Tell how many lines in these records contain the string "agent", with only the number as the reply.
◆ ◆ ◆ ◆
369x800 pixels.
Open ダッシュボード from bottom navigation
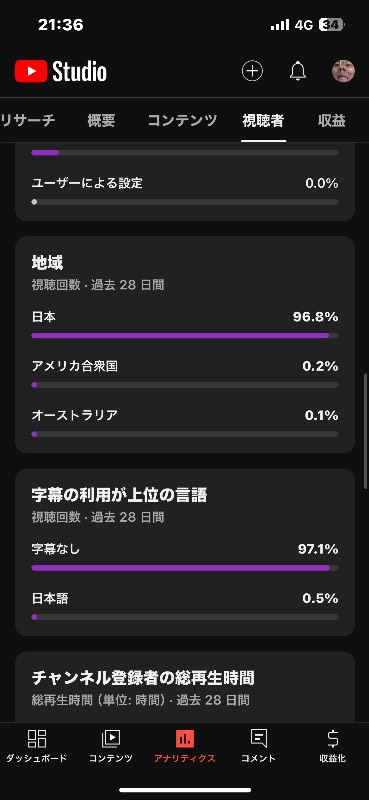pyautogui.click(x=37, y=746)
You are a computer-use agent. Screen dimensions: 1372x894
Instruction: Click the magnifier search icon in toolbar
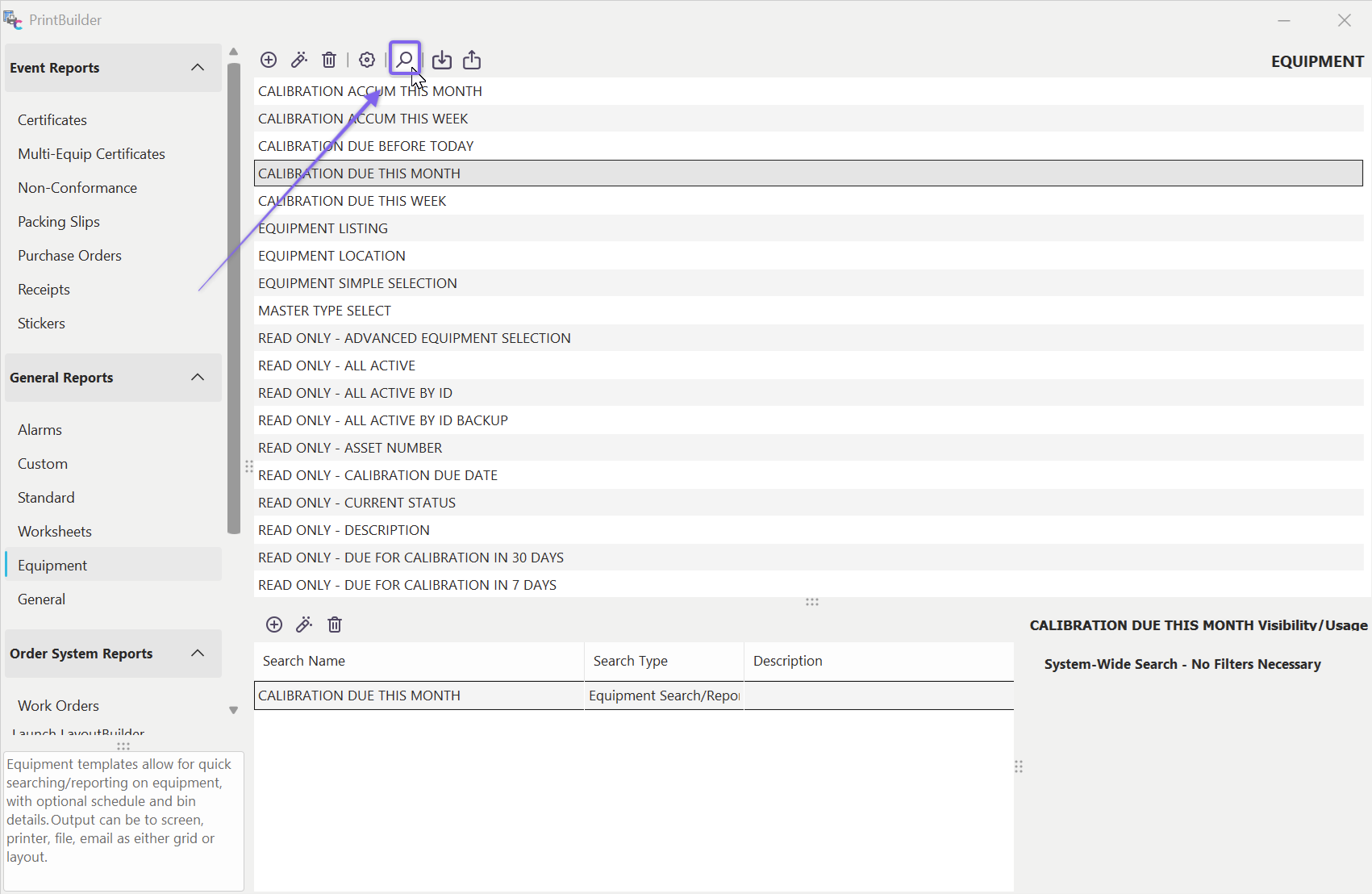point(404,59)
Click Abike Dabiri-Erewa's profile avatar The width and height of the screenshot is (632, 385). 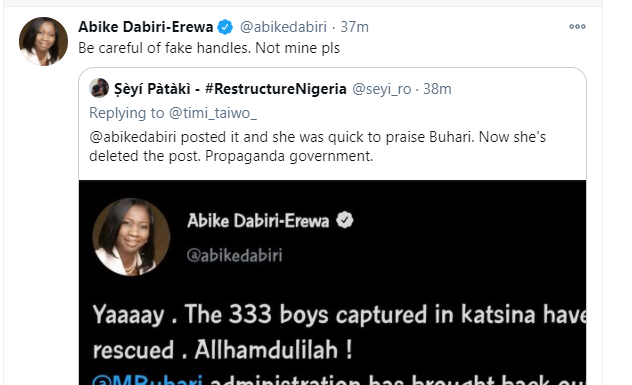44,41
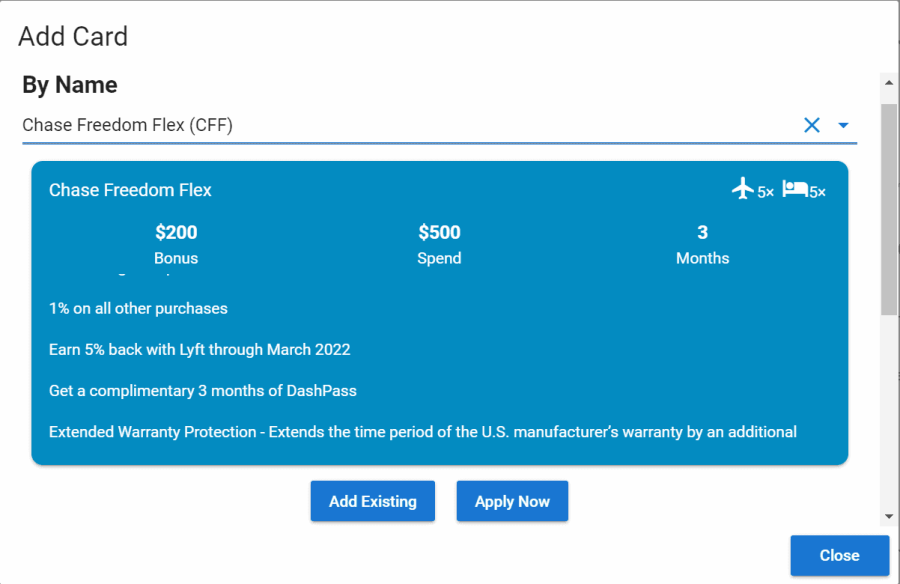
Task: Click the 1% on all other purchases line
Action: 138,308
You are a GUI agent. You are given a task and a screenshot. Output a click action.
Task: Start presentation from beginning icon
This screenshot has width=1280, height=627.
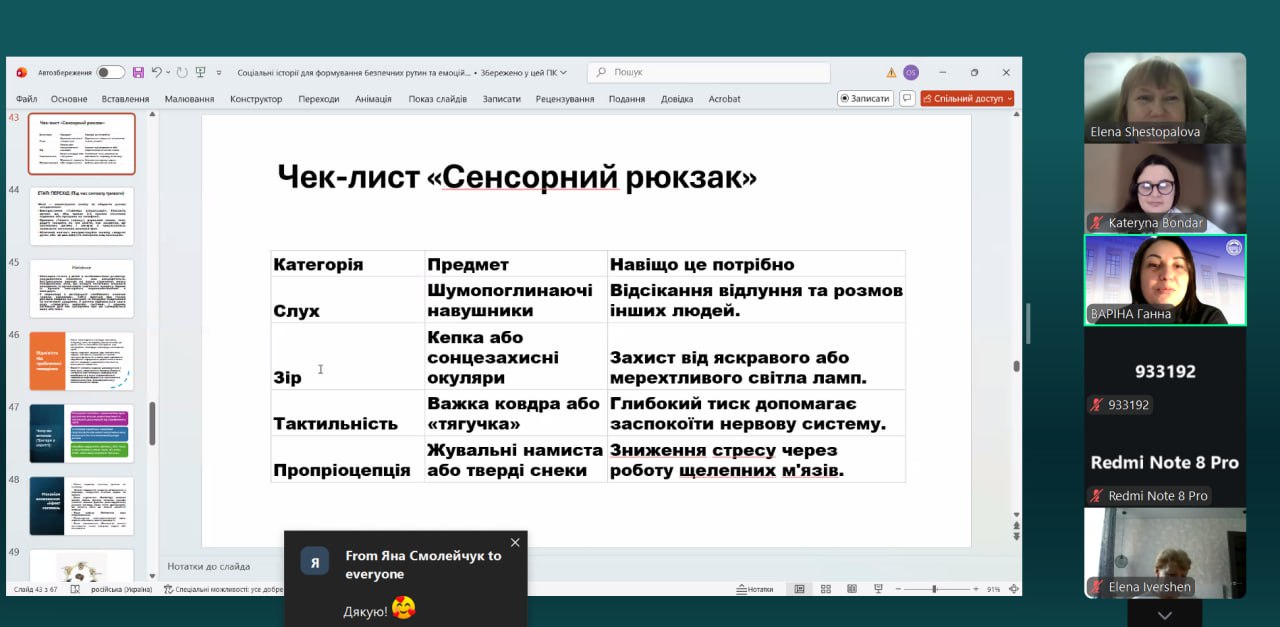pyautogui.click(x=200, y=72)
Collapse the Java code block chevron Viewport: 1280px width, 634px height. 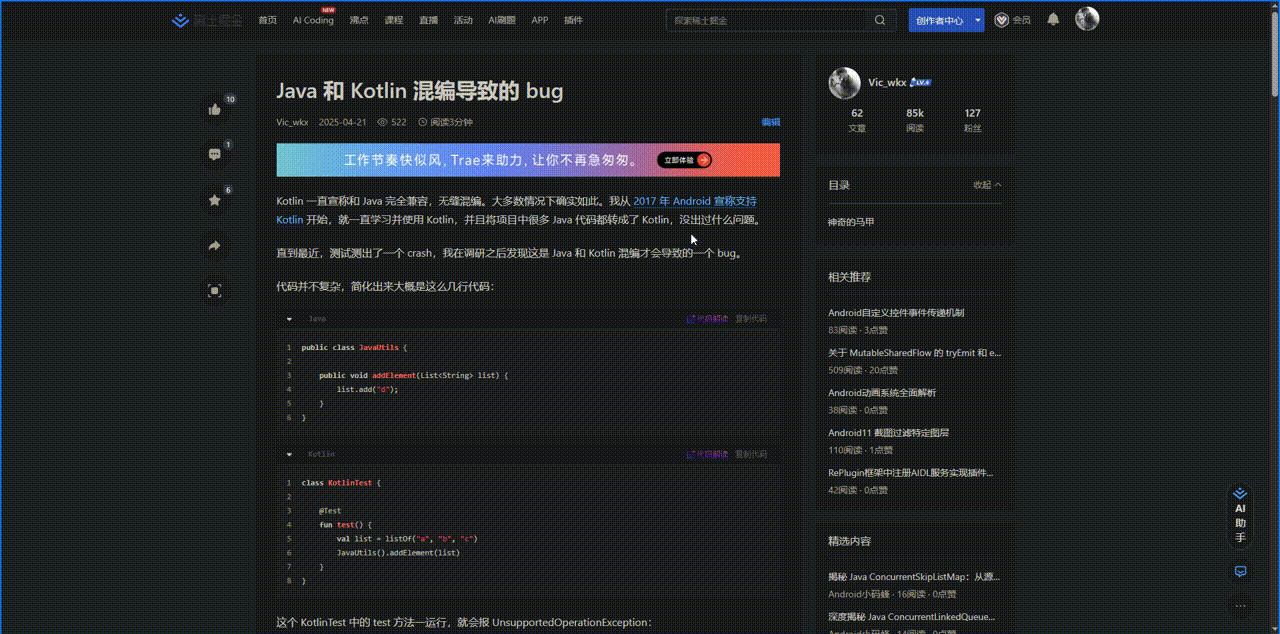[x=288, y=318]
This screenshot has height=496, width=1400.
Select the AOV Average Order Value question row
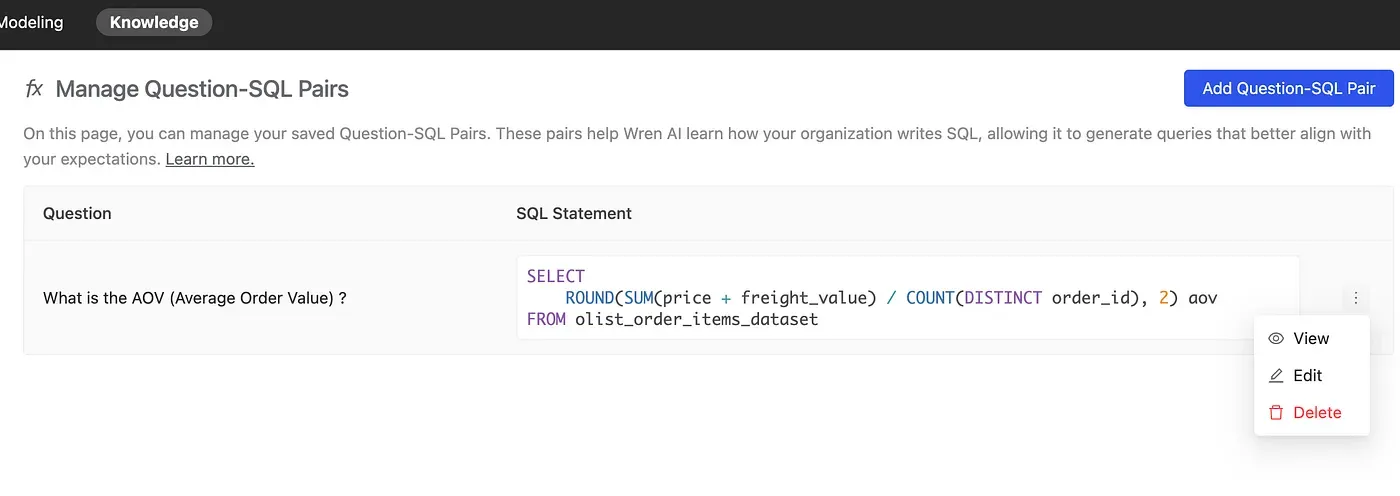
◆ ◆ ◆ ◆
_Written reply_: 2